Muitas de mim, que há muito não apareciam por aqui começam a
voltar. Devagar, começam a bater à minha porta, algumas parecem entrar pela
janela em um vôo razante, outras jamais saíram daqui apenas estavam adormecidas,
esquecidas. Há ainda as que estão longe! Bem longe, visíveis, acompanhadas do
vento com suas mãos fortes lá no norte, ou será sul?
Sempre houveram muitas de mim, dentro e fora daqui, a ponto
de andarem sozinhas pelo mundo sem que ninguém jamais tenha percebido a natural
semelhança. Há outras, que de tão profundas, marcadas, escondidas, medrosas e
frias jamais foram vistas, nem um traço sequer de seu rostos rotos.
E agora que voltam sem aviso?
Sem convite e aleatoriamente, batem a minha porta, pousam em
meus badulaques, vão entrando assim, refletem-se nos espelhos espalhados pela
casa e deixam seus corpos balançarem, vagarosamente, à brisa desta noite e
daqueles dias. Esquecidas, limpam restos de tinta que usavam para pintar e
marcar os seus tantos caminhos, perdidas.

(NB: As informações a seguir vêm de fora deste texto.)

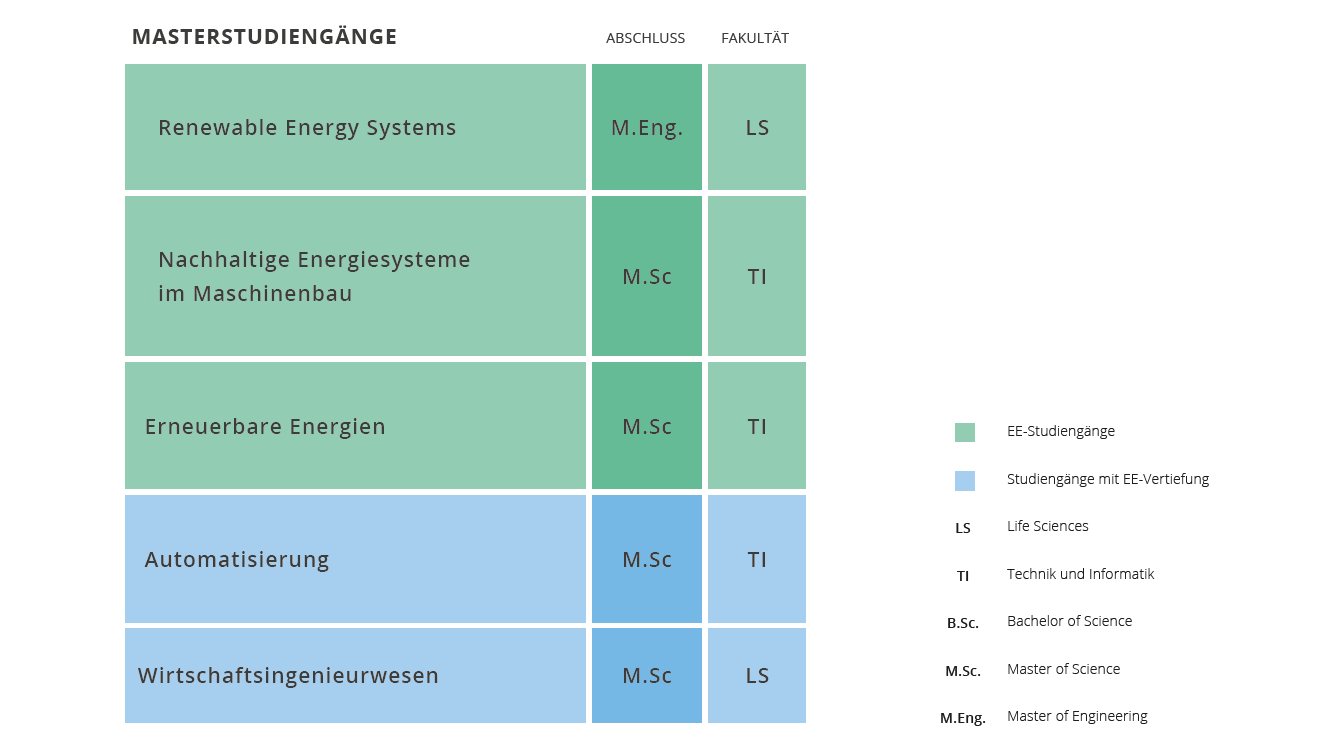Click the M.Sc. legend abbreviation
1334x750 pixels.
click(963, 671)
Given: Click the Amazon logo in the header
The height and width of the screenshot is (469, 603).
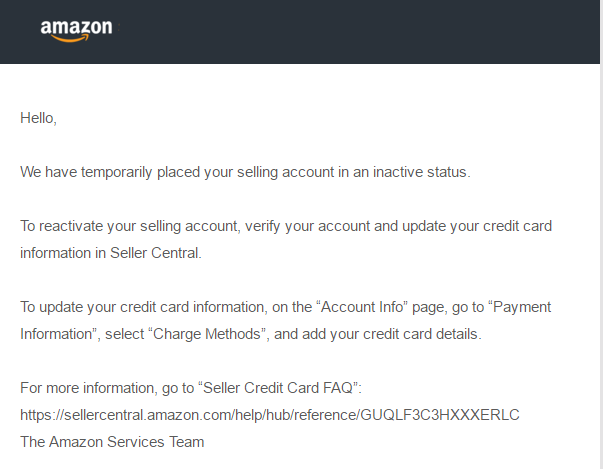Looking at the screenshot, I should pos(77,30).
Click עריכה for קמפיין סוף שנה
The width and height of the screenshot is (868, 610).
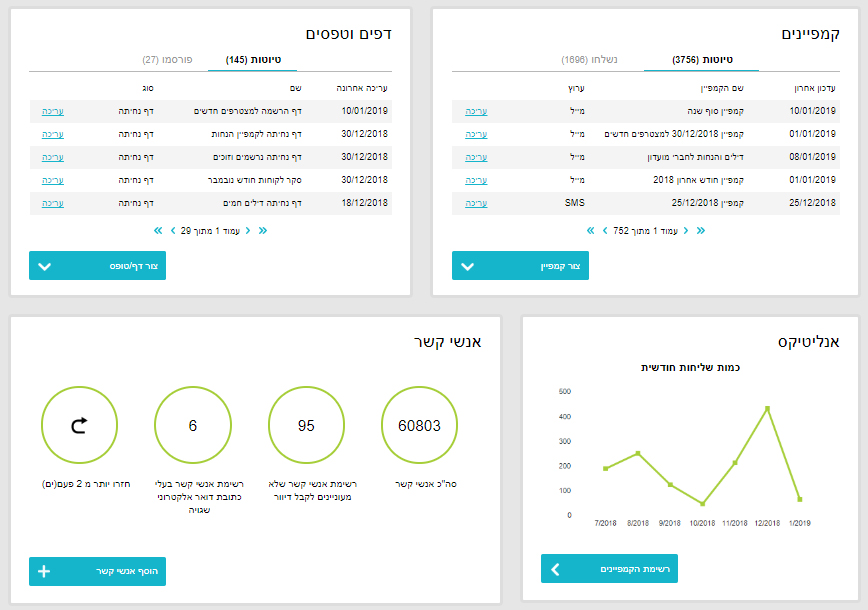tap(476, 111)
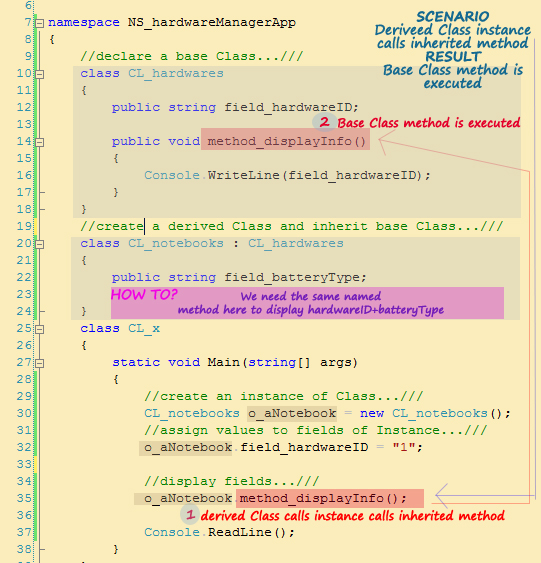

O que faço com tantas e todas elas em mim?
Quem são? Sã, é como saber se quero saber quem já ficou, que
nem sei ao certo quem sou eu. Profundamente, quantas são realmente? Parte de
mim, despedidas de mim, excessos de mim nas invenções das boas taças de vinho,
da mente criativa ou do beijo doce e violento desejoso e enrustido em todos.

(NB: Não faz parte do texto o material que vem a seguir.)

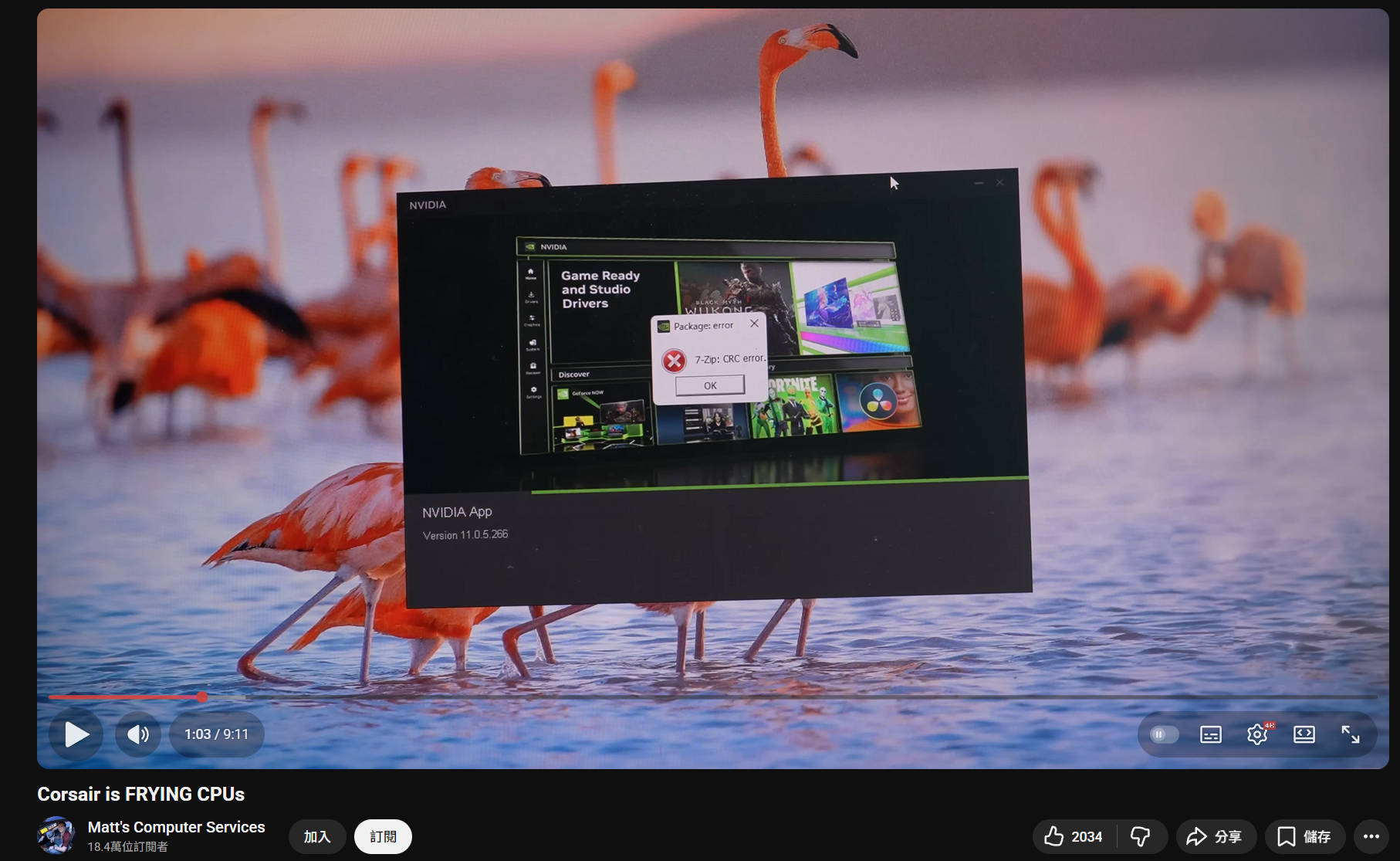Open the Matt's Computer Services channel name link
Viewport: 1400px width, 861px height.
click(176, 827)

Ainda podem voar livres, libertas, cicatrizadas e ao mesmo
tempo se manterem presas, inacabadas junto a meus pés que tentam, em vão,
caminhar sem parar.
Será que sofrem, amam, gozam, fogem, ficam? Se vão.
Distraídas e já não se movem de tão ou mais envelhecidas do
que as que ainda estão na mais tenra infância, sem conhecimentos,
acontecimentos inevitáveis e tantas solidões escritas nas palmas das mãos.
Quem sou eu? Quem toca? Quem fala? Não há resposta de quem
está lá, de tantas, muitas de mim, nessa grande e única fila abraçadas a suas
invejas, seus desejos, suas vontades, suas alegrias, seus gozos, suas ausências
e algumas tristezas.
Selvagem, queima, voa. Destemida, unida. Só, solitária junto
a tantas e muitas de mim.
De volta a minha porta depois da longa caminhada entre a ponte
gigante, imaginária, que sai de tantas de mim até a janela de alguém que, de
tão imaginário, se tornou real parte de mim.